Similarly the oldest political formation of India, the Congress Party uses the images of Nehru. Broadly seen, his images in the public are constituted around three themes; as a thinking Brahmin, as an organizer and builder (the celebrated film “Gandhi” by Mr. Attenborough congealed his persona as a smart, active organizer) and as one doting on children, the chacha Nehru. Common to all these mass circulated images is a rose attached to his coat. So far it is alright. However, how many know hat the first Prime Minister of India, in addition to the above, was also a chain smoker; a fact mentioned by R C Rajamain in his book “Witness to History”. Actually not many. For mass memorization in this manner goes against the clean image so painstakingly constructed; an idealization of someone who was after all a human being prone to so many crude temptations. The idealization is necessary if dynasty is to be created and sustained. They cannot survive for along on (real)ization.

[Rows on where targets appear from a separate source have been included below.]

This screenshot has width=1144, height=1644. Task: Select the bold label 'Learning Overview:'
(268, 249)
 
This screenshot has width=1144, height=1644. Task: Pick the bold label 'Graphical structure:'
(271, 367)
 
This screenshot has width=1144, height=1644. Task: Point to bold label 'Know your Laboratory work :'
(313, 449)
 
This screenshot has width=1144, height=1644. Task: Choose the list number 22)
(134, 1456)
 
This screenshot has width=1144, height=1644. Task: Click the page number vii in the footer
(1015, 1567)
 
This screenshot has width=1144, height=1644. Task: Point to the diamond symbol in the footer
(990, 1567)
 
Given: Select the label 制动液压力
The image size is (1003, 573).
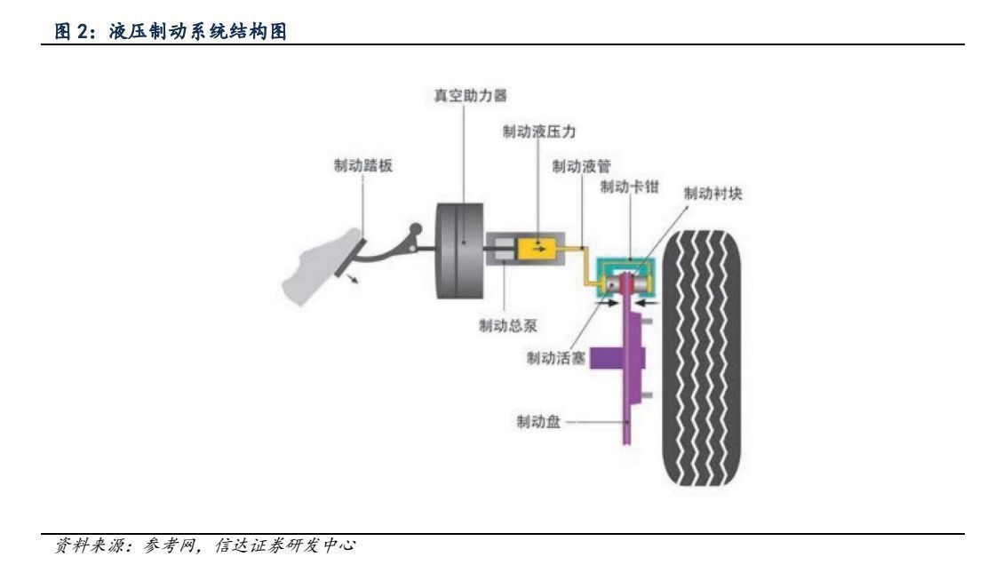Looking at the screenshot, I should click(x=539, y=131).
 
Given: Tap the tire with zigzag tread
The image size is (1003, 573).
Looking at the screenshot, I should click(x=701, y=357).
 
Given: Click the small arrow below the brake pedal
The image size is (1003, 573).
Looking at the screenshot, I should click(x=355, y=280).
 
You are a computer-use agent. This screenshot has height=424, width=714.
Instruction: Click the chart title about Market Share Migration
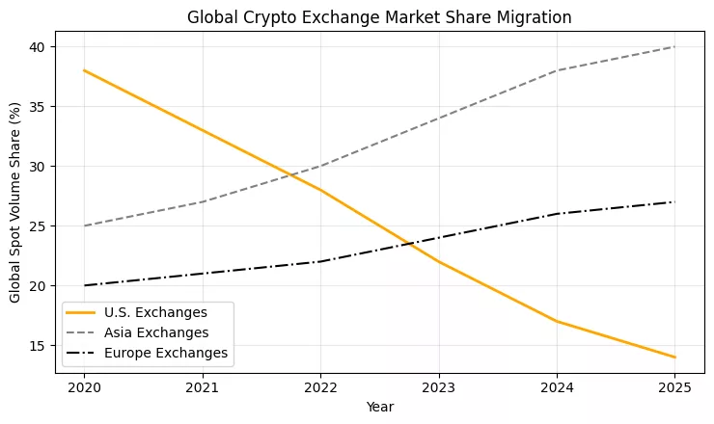point(379,16)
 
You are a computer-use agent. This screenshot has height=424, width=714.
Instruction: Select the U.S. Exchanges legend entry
point(158,311)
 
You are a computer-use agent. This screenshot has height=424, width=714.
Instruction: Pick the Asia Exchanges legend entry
point(158,332)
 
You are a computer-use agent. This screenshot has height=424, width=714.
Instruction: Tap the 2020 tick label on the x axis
point(84,388)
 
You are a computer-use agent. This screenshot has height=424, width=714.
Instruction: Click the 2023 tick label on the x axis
point(438,388)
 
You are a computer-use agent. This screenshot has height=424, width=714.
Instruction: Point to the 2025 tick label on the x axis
point(674,388)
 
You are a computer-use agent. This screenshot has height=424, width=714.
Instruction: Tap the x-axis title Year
point(379,407)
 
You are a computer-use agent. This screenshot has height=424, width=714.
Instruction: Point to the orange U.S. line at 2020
point(84,70)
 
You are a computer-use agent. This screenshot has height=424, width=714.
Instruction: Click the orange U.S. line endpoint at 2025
point(674,358)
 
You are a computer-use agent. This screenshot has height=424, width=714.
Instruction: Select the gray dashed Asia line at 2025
point(674,46)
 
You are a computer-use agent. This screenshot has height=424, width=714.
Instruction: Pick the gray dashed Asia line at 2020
point(84,226)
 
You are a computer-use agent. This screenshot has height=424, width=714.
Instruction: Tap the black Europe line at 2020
point(84,285)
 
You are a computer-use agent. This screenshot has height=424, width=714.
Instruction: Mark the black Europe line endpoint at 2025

Closer home, for a long time the sher-bakra divide shaped the political discourse of Kashmir.The sher group was made of the peasants and workers, on the other hand the Bakra was mostly made of the urban-clerical-bourgeosie. And the images on both the sides were framed as per the same dichotomy. Whatever was a misfit in this split was withheld with clinical precision from the popular mind. One such picture is that of the grandfather of the current Chief Minister. Scarcely can anyone say with confidence that the messiah of the peasants ever sported a long beard. That is however as much true as it is hidden.. For once, not only does it break the conventional adversarial dichotomy (the Sher,it turns out, is also a self reinvented Bakra) but it also stains the much sought after secular image and character for the Party. It is true that there is an easy access to images, however, the filters are not in every one’s custody. They are ever alive to the possibility of the diminution of power if everything is paraded before the public. The dynasties are more prone to the fall in esteem and power subsequent to the exposure of the hidden closet. The only S M Abdullah in the mass memory is a tall figure delivering thunderous speeches or one in the offices overlooking the official work with a clean shaven face and a slightly tilted Karakuli. The beard has gone; it is no longer needed. Though it may be retrieved if the future demands. As dynasties are vulnerable to hiding so are the masses prone to scandal (and switching sides) if the hidden is exposed. Hence hide and rule; reveal and perish.